** WORK REQUEST **
Search the listing below for the word "Given" and copy each line that holds it.

** ENTRIES SUPPLIED **
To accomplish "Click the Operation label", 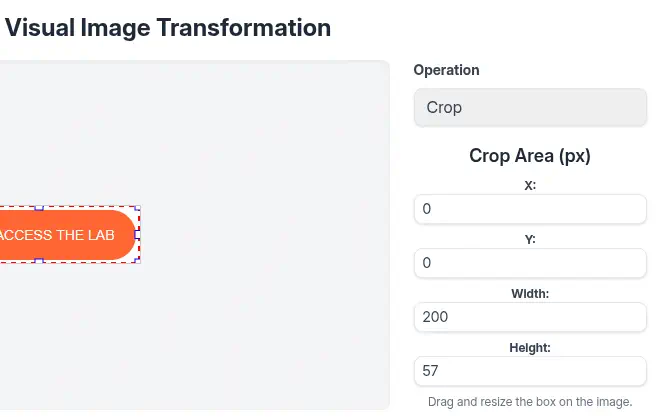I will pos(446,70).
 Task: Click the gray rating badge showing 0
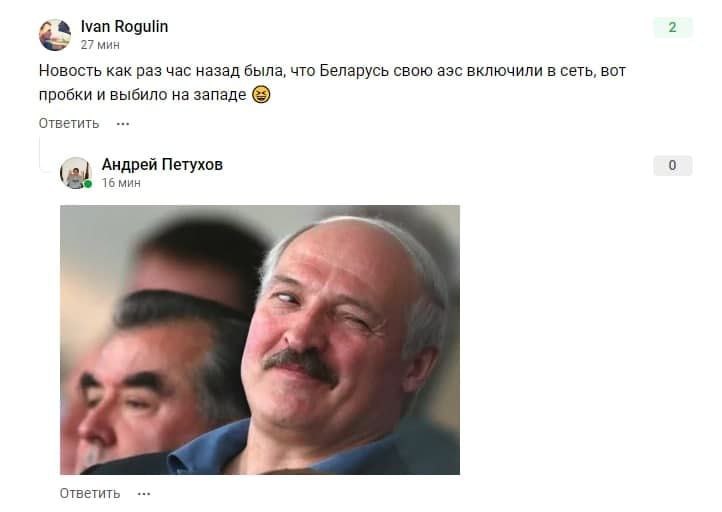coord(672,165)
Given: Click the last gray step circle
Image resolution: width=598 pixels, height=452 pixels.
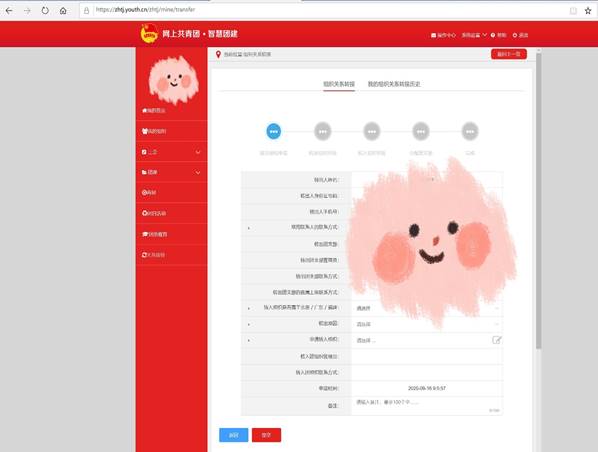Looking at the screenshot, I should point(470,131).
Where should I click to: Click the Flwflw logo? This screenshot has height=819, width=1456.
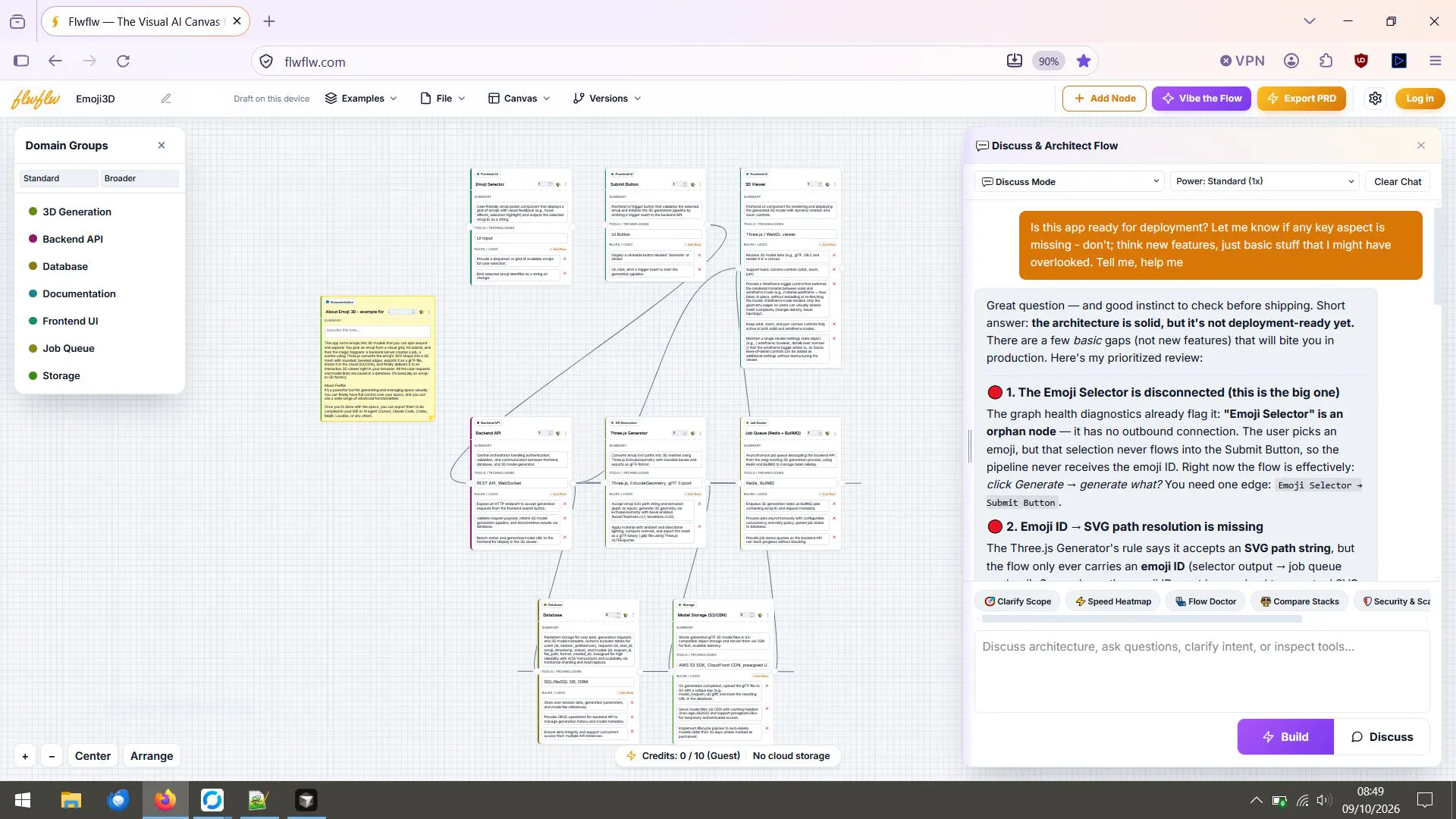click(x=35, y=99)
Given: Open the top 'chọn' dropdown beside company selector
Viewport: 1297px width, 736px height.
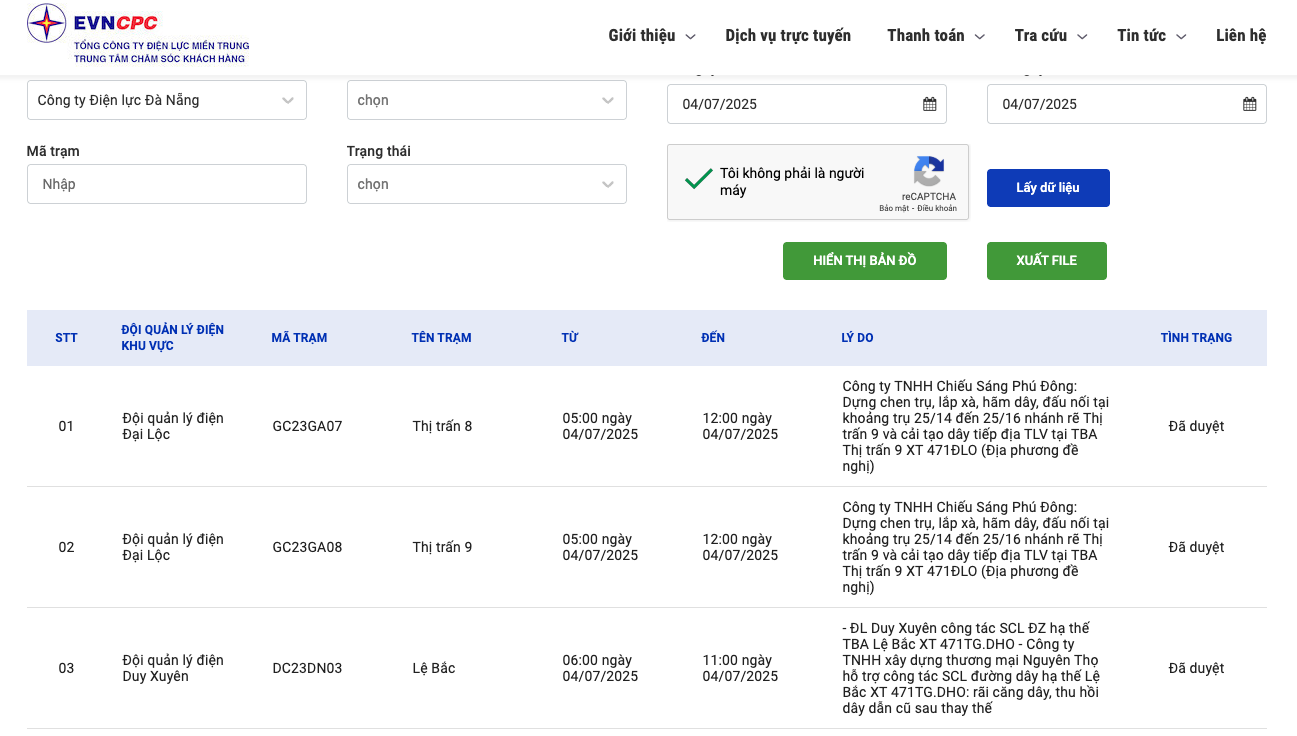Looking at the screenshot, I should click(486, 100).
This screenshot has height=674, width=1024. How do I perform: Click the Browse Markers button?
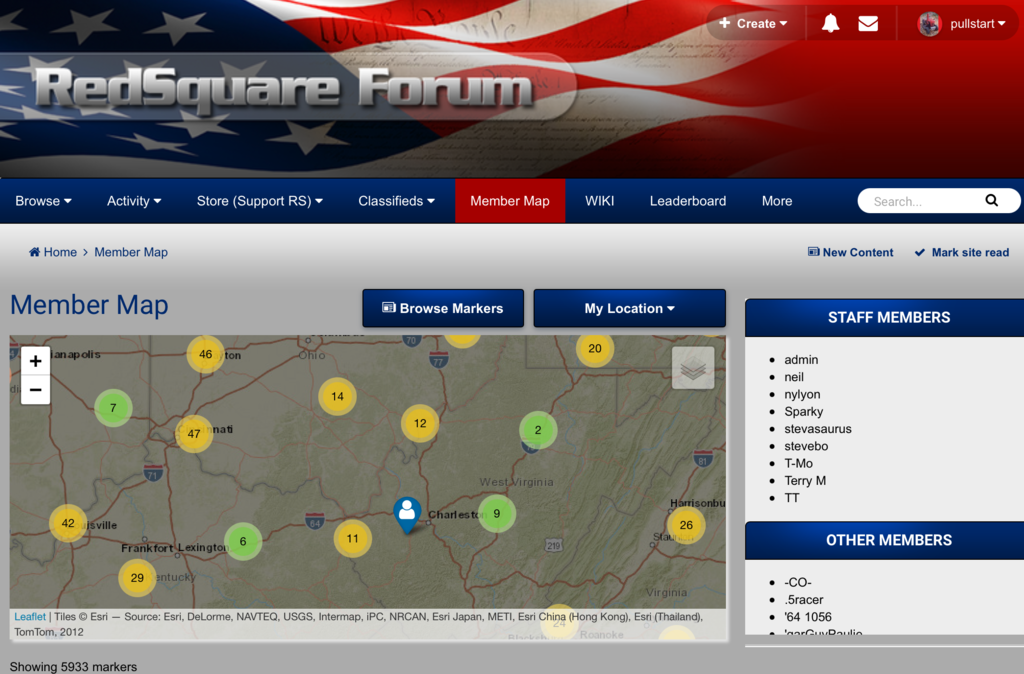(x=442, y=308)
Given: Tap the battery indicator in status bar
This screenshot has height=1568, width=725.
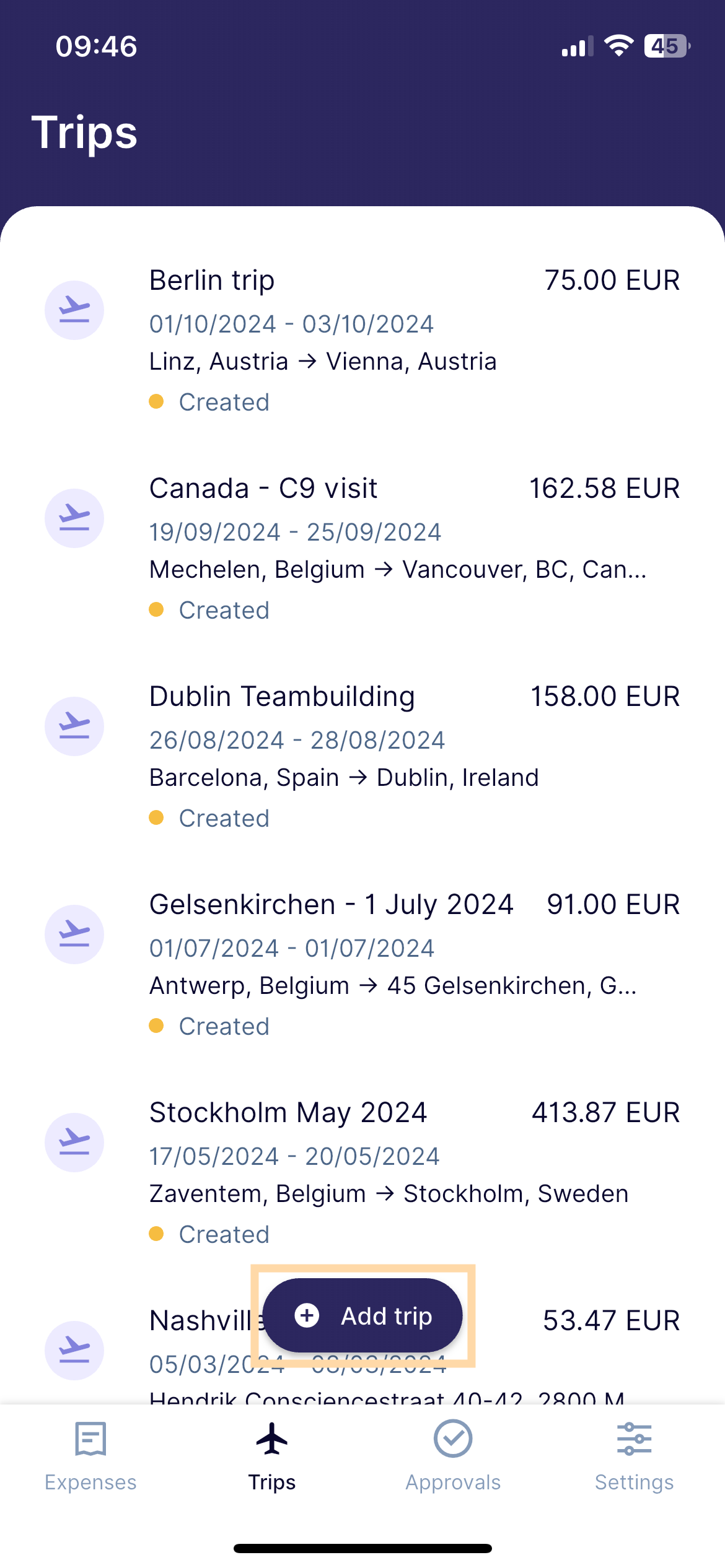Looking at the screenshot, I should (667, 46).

** ANSWER FOR THE TASK **
Given: Click the last gray step circle
Given: Open the top 'chọn' dropdown beside company selector
Given: Tap the battery indicator in status bar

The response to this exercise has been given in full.